Pub Date: Sept. 29th, 2003
ISBN: 0-618-34976-6
Publisher: Walter Lorraine/Houghton Mifflin

Cohen’s reds, greens, and blues practically glow, and the sharp black outlines that he lays on them, particularly to highlight the human characters, recall both children’s drawings and the winning nonchalance of Ludwig Bemelmans. Add Ziefert’s tender, deliberately paced tale of a young Mexican girl’s longing for her mother, now three years in the US earning money as a housecleaner, and the result is a beautiful new addition to the shelf of multicultural Christmas stories. While Rosa’s daily life—picking corn with Tio Pancho, washing clothes in the river with Abuela—is harsher than that of most American children, Ziefert’s mood is nostalgic and upbeat, less disturbing to youngsters than Francisco Jimenez’s more intense and moving The Christmas Gift / El regalo de Navidad (2000).

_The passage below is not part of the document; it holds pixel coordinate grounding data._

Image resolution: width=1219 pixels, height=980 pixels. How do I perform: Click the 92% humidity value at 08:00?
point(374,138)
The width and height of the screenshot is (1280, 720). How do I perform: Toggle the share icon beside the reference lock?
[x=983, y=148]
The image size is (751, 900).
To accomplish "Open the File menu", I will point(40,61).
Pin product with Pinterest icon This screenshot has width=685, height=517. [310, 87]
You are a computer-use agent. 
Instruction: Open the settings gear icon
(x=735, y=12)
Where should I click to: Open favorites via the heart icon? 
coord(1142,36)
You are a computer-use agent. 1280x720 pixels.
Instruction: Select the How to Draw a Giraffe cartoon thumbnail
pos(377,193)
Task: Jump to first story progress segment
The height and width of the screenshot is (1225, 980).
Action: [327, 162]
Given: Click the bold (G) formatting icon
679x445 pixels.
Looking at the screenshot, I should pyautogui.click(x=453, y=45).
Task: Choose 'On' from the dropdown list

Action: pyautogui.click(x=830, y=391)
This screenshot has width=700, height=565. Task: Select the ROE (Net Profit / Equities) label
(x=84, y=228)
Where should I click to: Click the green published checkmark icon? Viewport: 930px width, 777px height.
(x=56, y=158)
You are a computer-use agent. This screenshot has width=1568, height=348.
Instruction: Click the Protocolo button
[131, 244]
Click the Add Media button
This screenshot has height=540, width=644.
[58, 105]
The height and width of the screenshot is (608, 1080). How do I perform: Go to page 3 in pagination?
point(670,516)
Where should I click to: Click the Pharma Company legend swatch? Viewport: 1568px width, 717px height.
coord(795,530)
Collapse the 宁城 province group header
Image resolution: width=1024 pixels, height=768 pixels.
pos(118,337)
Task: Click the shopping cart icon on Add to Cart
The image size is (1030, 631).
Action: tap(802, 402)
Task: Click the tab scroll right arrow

The accepted sadness of the family separation, the excitement of receiving a letter from her mother, even the math lesson requiring Rosa’s class to calculate how many weeks a man will need to save for a plane ticket—again suggesting broken families—combine to make Rosa’s longing very real. Children will strongly identify with her dream, at the end of the long day, of her mother wrapping her in her arms on Christmas day. (Picture book. 4-8)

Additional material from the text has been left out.